*** Begin section ***

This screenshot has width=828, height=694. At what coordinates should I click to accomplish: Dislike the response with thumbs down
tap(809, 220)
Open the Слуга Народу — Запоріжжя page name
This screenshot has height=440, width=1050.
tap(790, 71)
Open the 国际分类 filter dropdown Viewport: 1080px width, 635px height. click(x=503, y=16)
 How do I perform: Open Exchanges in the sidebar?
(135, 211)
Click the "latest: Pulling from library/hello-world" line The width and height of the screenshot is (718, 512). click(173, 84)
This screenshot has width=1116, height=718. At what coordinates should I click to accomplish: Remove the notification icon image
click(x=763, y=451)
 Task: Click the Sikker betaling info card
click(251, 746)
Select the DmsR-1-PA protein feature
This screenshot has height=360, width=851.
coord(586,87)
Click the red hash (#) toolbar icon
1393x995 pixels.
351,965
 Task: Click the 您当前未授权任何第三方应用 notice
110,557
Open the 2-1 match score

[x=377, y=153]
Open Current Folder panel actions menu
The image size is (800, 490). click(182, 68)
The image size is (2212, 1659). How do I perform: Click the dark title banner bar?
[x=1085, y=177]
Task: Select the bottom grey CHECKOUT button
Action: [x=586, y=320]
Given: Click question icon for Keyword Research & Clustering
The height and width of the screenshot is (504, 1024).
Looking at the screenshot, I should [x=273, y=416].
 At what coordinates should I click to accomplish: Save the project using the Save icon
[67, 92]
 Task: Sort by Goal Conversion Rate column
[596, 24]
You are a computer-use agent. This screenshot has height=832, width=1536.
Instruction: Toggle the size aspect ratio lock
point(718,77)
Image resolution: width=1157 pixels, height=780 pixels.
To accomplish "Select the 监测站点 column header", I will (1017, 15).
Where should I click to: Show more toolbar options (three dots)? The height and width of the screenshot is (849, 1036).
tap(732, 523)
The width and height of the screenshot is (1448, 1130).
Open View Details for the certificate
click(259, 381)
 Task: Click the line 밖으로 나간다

*** End section ***

◆ What is needed
Each entry shown above should be transcribed exactly as written.

◆ Exercise answer
This screenshot has width=828, height=694. At what coordinates should I click to accomplish: Dislike the response with thumbs down
tap(809, 220)
Open the Слуга Народу — Запоріжжя page name
This screenshot has height=440, width=1050.
tap(790, 71)
Open the 国际分类 filter dropdown Viewport: 1080px width, 635px height. click(x=503, y=16)
 How do I perform: Open Exchanges in the sidebar?
(135, 211)
Click the "latest: Pulling from library/hello-world" line The width and height of the screenshot is (718, 512). click(173, 84)
This screenshot has width=1116, height=718. At what coordinates should I click to accomplish: Remove the notification icon image
click(x=763, y=451)
 Task: Click the Sikker betaling info card
click(251, 746)
Select the DmsR-1-PA protein feature
This screenshot has height=360, width=851.
coord(586,87)
Click the red hash (#) toolbar icon
1393x995 pixels.
351,965
 Task: Click the 您当前未授权任何第三方应用 notice
110,557
Open the 2-1 match score

[x=377, y=153]
Open Current Folder panel actions menu
The image size is (800, 490). click(182, 68)
The image size is (2212, 1659). How do I perform: Click the dark title banner bar?
[x=1085, y=177]
Task: Select the bottom grey CHECKOUT button
Action: [x=586, y=320]
Given: Click question icon for Keyword Research & Clustering
The height and width of the screenshot is (504, 1024).
Looking at the screenshot, I should [x=273, y=416].
 At what coordinates should I click to accomplish: Save the project using the Save icon
[67, 92]
 Task: Sort by Goal Conversion Rate column
[596, 24]
You are a computer-use agent. This screenshot has height=832, width=1536.
Instruction: Toggle the size aspect ratio lock
point(718,77)
Image resolution: width=1157 pixels, height=780 pixels.
To accomplish "Select the 监测站点 column header", I will (1017, 15).
Where should I click to: Show more toolbar options (three dots)? The height and width of the screenshot is (849, 1036).
tap(732, 523)
The width and height of the screenshot is (1448, 1130).
Open View Details for the certificate
click(259, 381)
 Task: Click the line 밖으로 나간다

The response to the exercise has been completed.